Sept. 25, 2013 – Members of the State Bar of Wisconsin are closely monitoring a newly introduced bill that would reorganize most chapters of the criminal procedure code, as well as create new authority for courts and codify some current practices.
State Bar members and the general public will have an opportunity to learn more about this bill during an informational hearing in the Assembly Committee on Judiciary on Thursday, Sept. 26, 2013, at 1 p.m. in State Capitol Room 412 East. A public hearing is tentatively scheduled for Oct. 11, 2013, at Marquette University Law School.
Assembly Bill 383 was introduced by Rep. Jim Ott (R-Mequon) at the request of the Wisconsin Judicial Council, a group of 21 members, whose statutory charge is to study and make recommendations about court operation, practice and procedure.
Judicial Council members include a Supreme Court justice; a Court of Appeals judge; four circuit court judges; one district attorney; three members of the State Bar; two citizen members; and all of the following individuals (or their designees): the Director of State Courts, the chairs of the Senate and Assembly standing committees with jurisdiction over judicial affairs, the Attorney General, the chief of the Legislative Reference Bureau, the deans of the law schools of the University of Wisconsin and Marquette University, the State Public Defender, and the president-elect of the State Bar.
Katie Stenz is the public affairs coordinator with the State Bar of Wisconsin. She can be reached at org kstenz wisbar wisbar kstenz org, or by phone at (608) 250-6145.

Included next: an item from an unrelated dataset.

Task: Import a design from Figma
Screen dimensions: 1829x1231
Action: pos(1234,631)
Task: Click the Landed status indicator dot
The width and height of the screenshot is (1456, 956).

The bill, which has been in the works for more than twenty years – thanks to the diligent work of the Judicial Council’s Criminal Procedure Committee – will make several updates and changes to many of the chapters and subchapters of the criminal procedure code.
An analysis conducted by the Legislative Reference Bureau provides the bill would reorganize each chapter of the criminal procedure code, except for the chapter on sentencing – chapter 973. The LRB also notes that the bill creates “subchapters in long chapters, separates long statutes into shorter statutes, reorganizes individual statutes, and provides titles for some provisions.”
As explained by the LRB, this bill:
- Adds definitions under chapter 967 for “complaint,” “district attorney,” “felony,” “misdemeanor,” “motion,” and “sentencing.”
- Moves all current law provisions relating to investigative procedures such as inquests, John Doe proceedings, grand juries, wiretapping, and search and seizure provisions to chapter 968.
- Creates a process that requires a court, upon the request of a district attorney and a showing that the information requested is relevant to a criminal investigation, to order a financial institution to disclose to the district attorney whether the person named in the order has or had an account at the financial institution.
- Addresses provisions in chapter 969 that relate to arrest and release and ways to secure the appearance of a defendant, as well as expediting the processing of misdemeanors.
- Contains provisions relating to the commencement of prosecutions under chapter 970.
- Addresses, in chapter 971, pretrial procedures. This chapter also contains subchapters for commencement of proceedings, pleas and provisions to expedite proceedings, discovery motions and juveniles in adult court.
- Revisits the statutes relating to criminal trials under chapter 972.
- Addresses, in chapter 975, mental health issues affecting a criminal prosecution, such as competency to stand trial and mental responsibility – more commonly referred to as the “insanity defense.”